After extensive pre-production and preparations, filming for Nishaanchi commenced in early-2024 and was completed by that July. The film was predominantly shot in Lucknow and Kanpur, for a span of 69 days, which Kashyap considered his most elaborate shoot yet. Visual effects were also done to showcase the dual roles of the lead character in an elaborate manner. Though the original footage was around four hours long, Kashyap decided to split the film into two parts so that it could be viable for the Indian theatrical market. The final duration of the film is around 145 minutes long.

== Music ==

The soundtrack featured nine songs composed by Anurag Saikia, Manan Bhardwaj, Deepak Thakur, Parimal Shais, Kalmi and Aaishvary himself, while lyrics were written by Shashwat Dwivedi, Dr. Sagar, Raaj Babu, Bhardwaj and Thakur. It was released through Zee Music Company on 14 November 2025.

== Release ==
Nishaanchi Part 2 was directly released through Amazon Prime Video on 14 November 2025 along with Nishaanchi as a double feature. This decision was largely attributed to the theatrical underperformance of Nishaanchi as the film was directly launched on the platform without any prior announcement or promotions. Regarding this strategy, Kashyap blamed the lack of support from the audiences for the predecessor, while also adding that the mandatory eight-week window between the film's theatrical and OTT release was the reason for the lack of promotions for the sequel. He further expressed his discontent on how exhibitors treat non tent-pole or indie films. The decision for a direct-to-streaming release along with its predecessor was a collective measure by Kashyap and Amazon MGM Studios to provide a complete experience for the viewers.

== Reception ==
Abhishek Shrivatsava of The Times of India rated 3/5 stars, saying "In the end, Nishaanchi 2 leaves you with a nagging thought—did this story really need a second chapter? Viewed in hindsight, the two films could easily have been trimmed, tightened, and shaped into one sharper, more impactful narrative. There’s a good film buried in here, but it often feels stretched when it should have been sprinting. Hardcore Kashyap fans will still find plenty to chew on—the familiar flavours, the rough edges, the bursts of energy—but for the rest, this will settle somewhere in the middle of his filmography, neither a misfire nor a standout, just a film that passes by without leaving a mark." Nandini Ramnath of Scroll.in wrote "Nishaanchi 2 improves on its predecessor in certain respects, but falls prey to the same plotting exigencies present in the films that have inspired it. The formula that Nishaanchi sets out to tweak proves to be stubbornly resistant to experimentation."
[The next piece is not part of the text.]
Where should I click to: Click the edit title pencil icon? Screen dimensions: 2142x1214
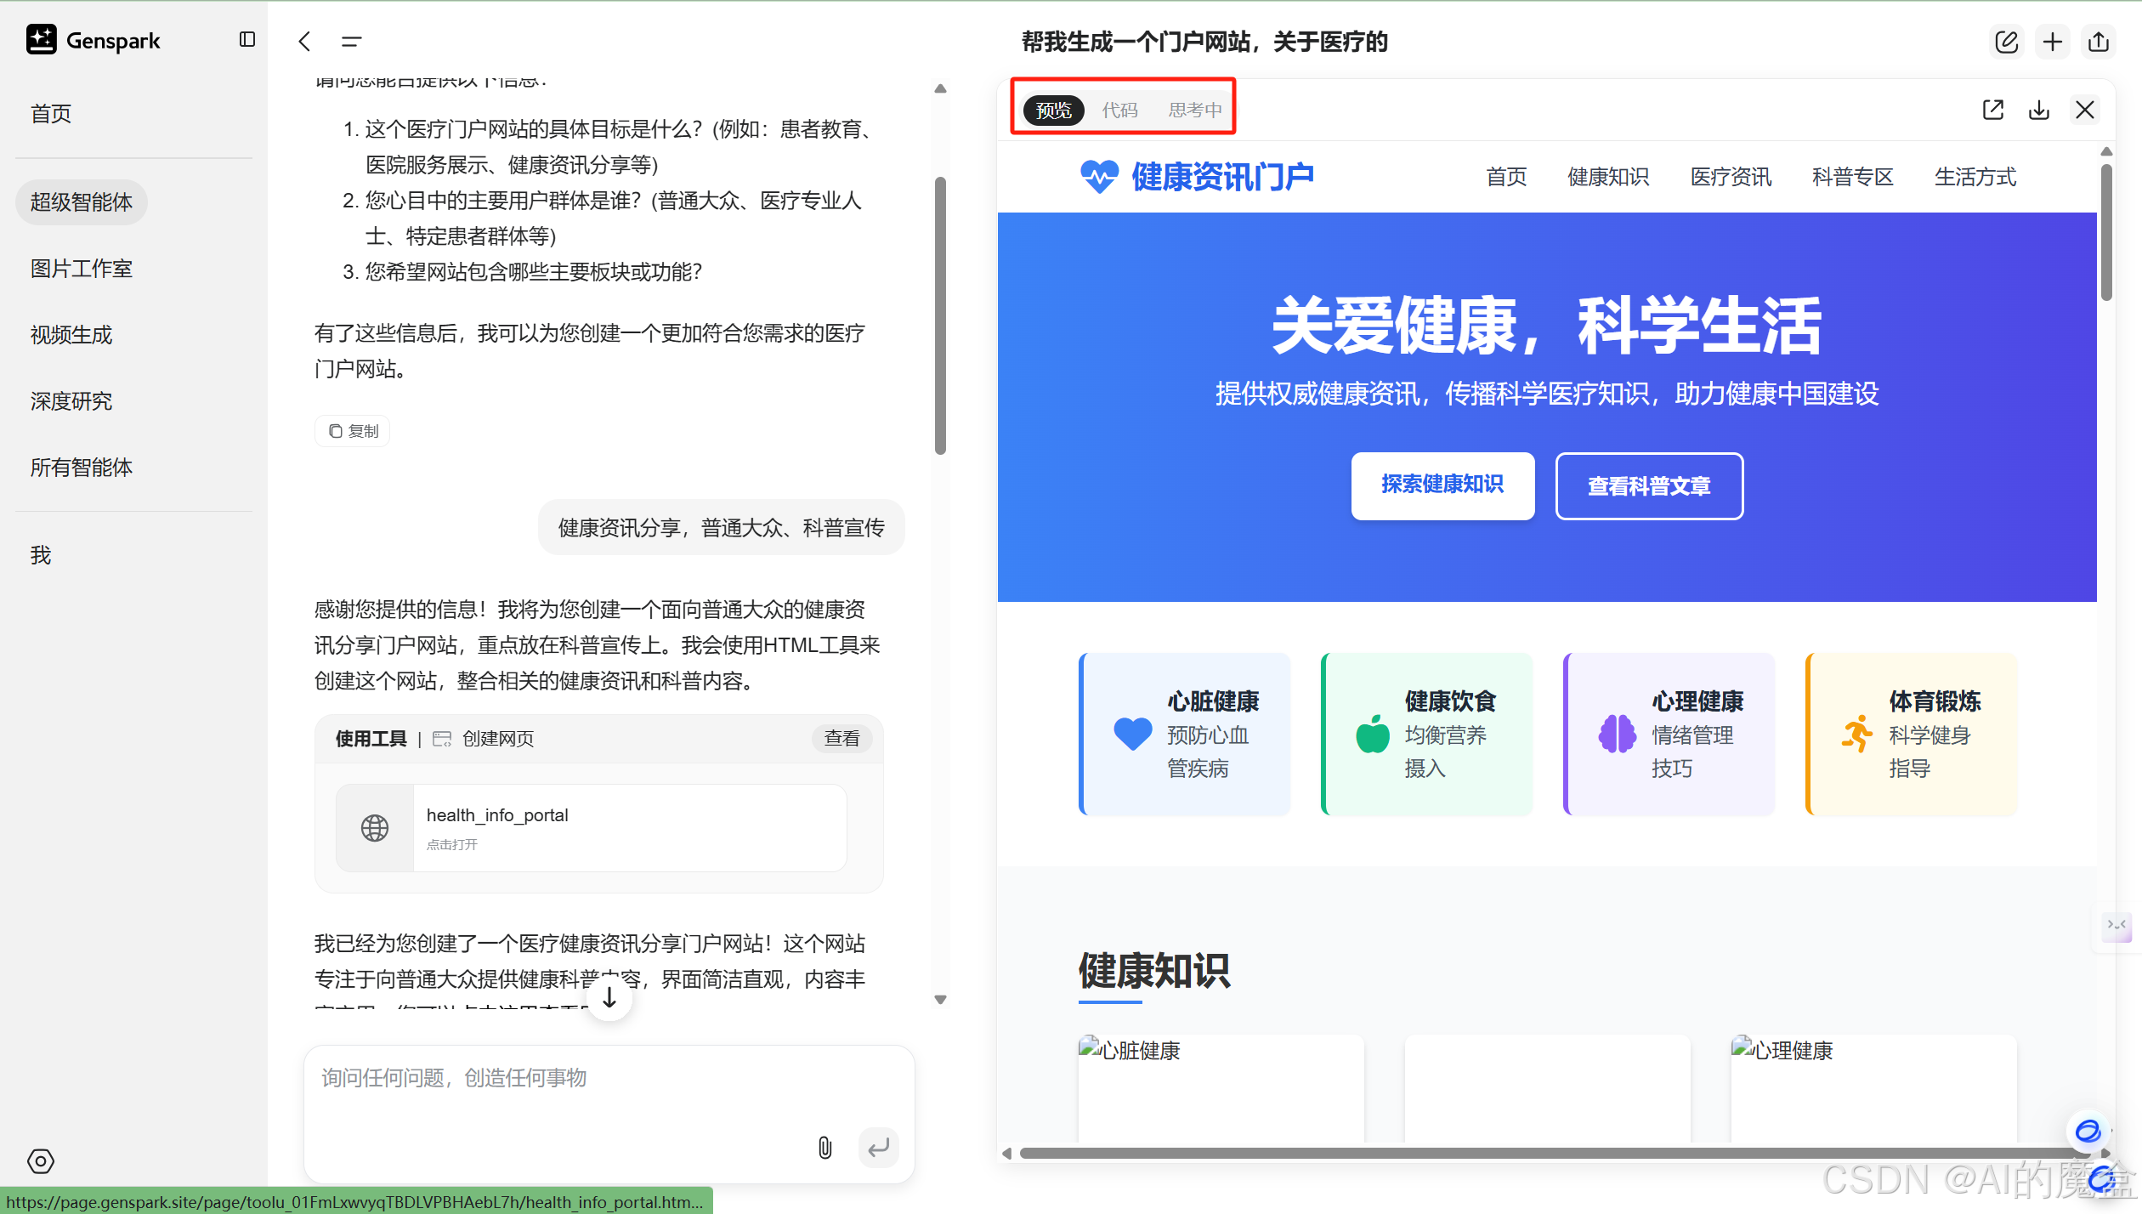pyautogui.click(x=2006, y=42)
Rishabh Suri of Hindustan Times wrote "By the time the dust settles in this yet another heartland world created by Anurag, Nishaanchi 2 delivers a far smoother ride than expected. It may come from modest expectations, but it leaves you with the sense of a story finally told the way it always wanted to be." Sakshi Salil Chavan of Outlook wrote "The second film improves certain ideas but also inherits the narrative fatigue of the first, leaving the impression of a franchise that recognises its potential but cannot consistently execute it."
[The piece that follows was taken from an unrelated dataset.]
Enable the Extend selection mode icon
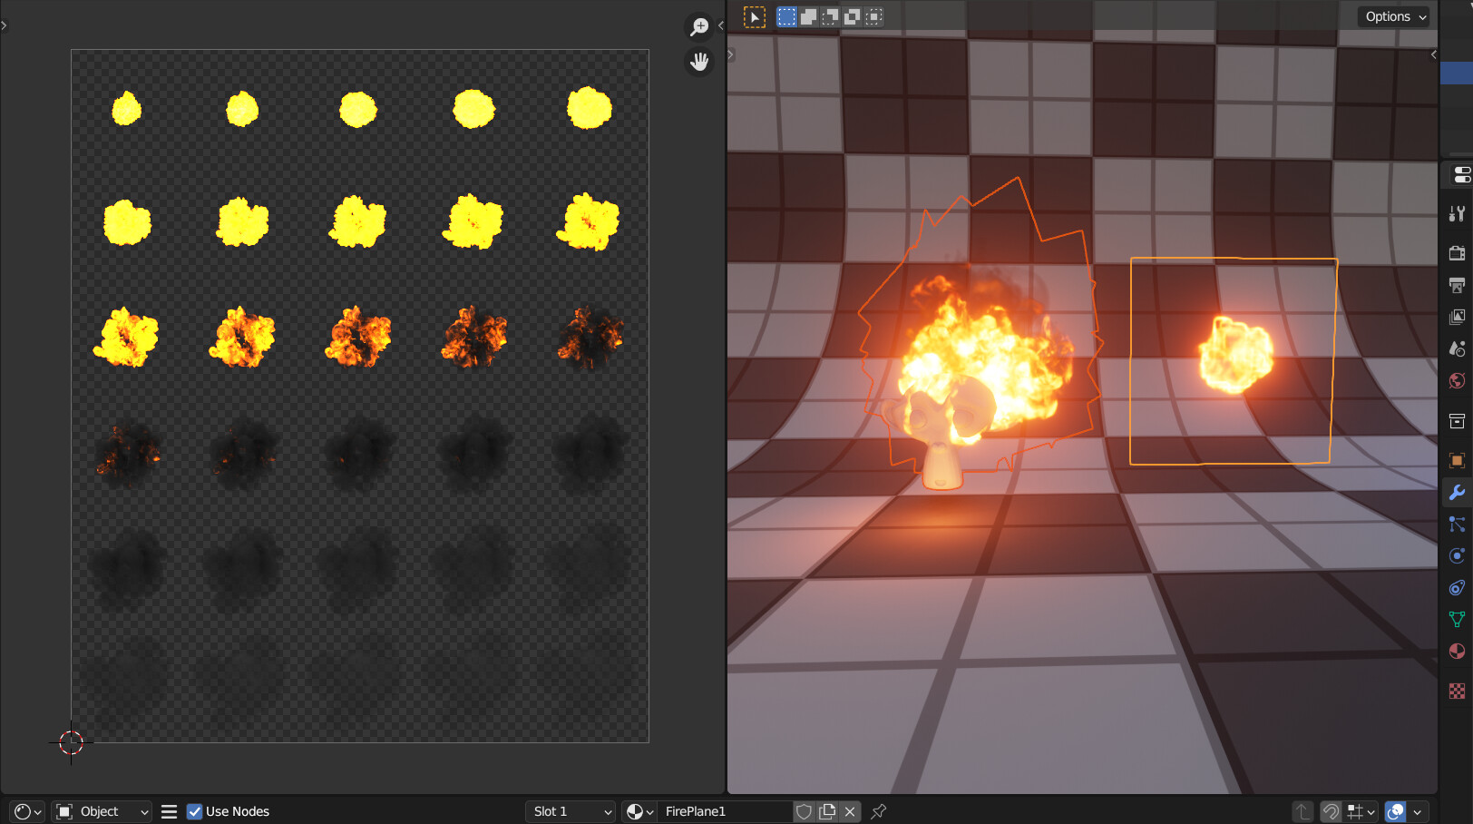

Shilajit Mitra of The Hollywood Reporter India wrote "There was a time when such debates felt crucial to a Kashyap film. But Nishaanchi finds the filmmaker at his most bewilderingly vague. It feels loose and inessential, and mostly shoots blanks." Sriva A of Moneycontrol wrote "the film has enough personality to avoid feeling empty. There are flashes of strong writing, and the atmosphere has a quiet pull. Fans of Kashyap will notice touches of his style—characters who hide more than they say, sudden emotional turns, and the mix of humour with danger. For others, the film may feel like a slow burn that never fully sparks. It doesn’t disappoint, but it doesn’t surprise either" considering the climax sequence and the emotional bond between Babloo and Manjari being similar to that of Deewaar (1975).